:: Supplied information ::
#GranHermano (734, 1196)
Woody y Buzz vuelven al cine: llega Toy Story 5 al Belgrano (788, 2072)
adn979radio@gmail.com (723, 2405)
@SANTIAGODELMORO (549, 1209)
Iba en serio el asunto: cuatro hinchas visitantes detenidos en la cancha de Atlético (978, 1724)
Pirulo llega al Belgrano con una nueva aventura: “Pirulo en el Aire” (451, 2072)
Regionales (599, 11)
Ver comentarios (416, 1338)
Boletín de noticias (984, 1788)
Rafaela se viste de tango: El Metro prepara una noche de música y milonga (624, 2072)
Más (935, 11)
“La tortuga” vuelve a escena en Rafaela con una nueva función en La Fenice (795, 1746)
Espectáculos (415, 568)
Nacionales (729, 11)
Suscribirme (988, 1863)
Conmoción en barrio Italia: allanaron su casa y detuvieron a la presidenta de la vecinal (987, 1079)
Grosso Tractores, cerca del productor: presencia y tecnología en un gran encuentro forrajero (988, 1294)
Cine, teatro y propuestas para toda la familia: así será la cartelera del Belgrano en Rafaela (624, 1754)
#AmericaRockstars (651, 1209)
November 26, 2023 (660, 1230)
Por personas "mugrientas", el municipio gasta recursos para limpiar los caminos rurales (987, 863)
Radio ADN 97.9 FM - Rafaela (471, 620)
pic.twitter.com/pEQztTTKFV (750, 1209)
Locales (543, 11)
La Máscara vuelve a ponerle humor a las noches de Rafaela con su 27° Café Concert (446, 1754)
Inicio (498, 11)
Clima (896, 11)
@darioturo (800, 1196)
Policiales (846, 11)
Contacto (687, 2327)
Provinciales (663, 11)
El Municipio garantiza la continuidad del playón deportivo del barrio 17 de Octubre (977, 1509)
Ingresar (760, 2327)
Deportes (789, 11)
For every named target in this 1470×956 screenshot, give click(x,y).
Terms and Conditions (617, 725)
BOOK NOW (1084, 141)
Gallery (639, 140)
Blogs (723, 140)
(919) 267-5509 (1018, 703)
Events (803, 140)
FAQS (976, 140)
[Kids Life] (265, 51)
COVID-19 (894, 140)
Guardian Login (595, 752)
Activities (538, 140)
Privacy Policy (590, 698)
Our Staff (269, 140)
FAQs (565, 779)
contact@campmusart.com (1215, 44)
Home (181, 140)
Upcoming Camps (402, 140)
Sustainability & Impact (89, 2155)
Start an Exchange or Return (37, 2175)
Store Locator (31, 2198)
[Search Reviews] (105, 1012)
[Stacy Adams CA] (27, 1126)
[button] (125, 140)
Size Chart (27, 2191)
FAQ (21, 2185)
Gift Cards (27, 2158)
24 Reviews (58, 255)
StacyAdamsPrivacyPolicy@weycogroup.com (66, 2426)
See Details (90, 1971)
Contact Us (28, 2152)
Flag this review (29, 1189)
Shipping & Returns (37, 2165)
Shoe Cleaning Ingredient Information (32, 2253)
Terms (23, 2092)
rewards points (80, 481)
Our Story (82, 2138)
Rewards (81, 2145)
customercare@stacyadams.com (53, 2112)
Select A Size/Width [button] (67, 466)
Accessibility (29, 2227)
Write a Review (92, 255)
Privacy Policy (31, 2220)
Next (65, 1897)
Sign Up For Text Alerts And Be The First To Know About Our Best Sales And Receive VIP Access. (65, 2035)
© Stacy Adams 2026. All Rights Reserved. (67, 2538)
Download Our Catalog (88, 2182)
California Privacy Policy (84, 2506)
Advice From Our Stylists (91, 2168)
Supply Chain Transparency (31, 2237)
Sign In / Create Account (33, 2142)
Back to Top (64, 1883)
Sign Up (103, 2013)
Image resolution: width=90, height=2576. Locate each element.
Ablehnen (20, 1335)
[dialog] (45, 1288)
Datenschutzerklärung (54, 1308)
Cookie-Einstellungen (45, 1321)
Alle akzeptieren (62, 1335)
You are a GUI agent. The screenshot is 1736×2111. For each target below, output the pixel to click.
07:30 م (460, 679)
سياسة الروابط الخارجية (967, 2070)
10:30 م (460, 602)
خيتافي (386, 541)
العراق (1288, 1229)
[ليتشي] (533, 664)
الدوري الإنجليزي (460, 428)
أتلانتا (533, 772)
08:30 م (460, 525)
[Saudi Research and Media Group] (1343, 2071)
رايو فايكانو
:::
**Problem details**
Repeat verbatim the opening run of entries, ending with the line that contains "Ver comentarios (416, 1338)".

**Answer for the task**
#GranHermano (734, 1196)
Woody y Buzz vuelven al cine: llega Toy Story 5 al Belgrano (788, 2072)
adn979radio@gmail.com (723, 2405)
@SANTIAGODELMORO (549, 1209)
Iba en serio el asunto: cuatro hinchas visitantes detenidos en la cancha de Atlético (978, 1724)
Pirulo llega al Belgrano con una nueva aventura: “Pirulo en el Aire” (451, 2072)
Regionales (599, 11)
Ver comentarios (416, 1338)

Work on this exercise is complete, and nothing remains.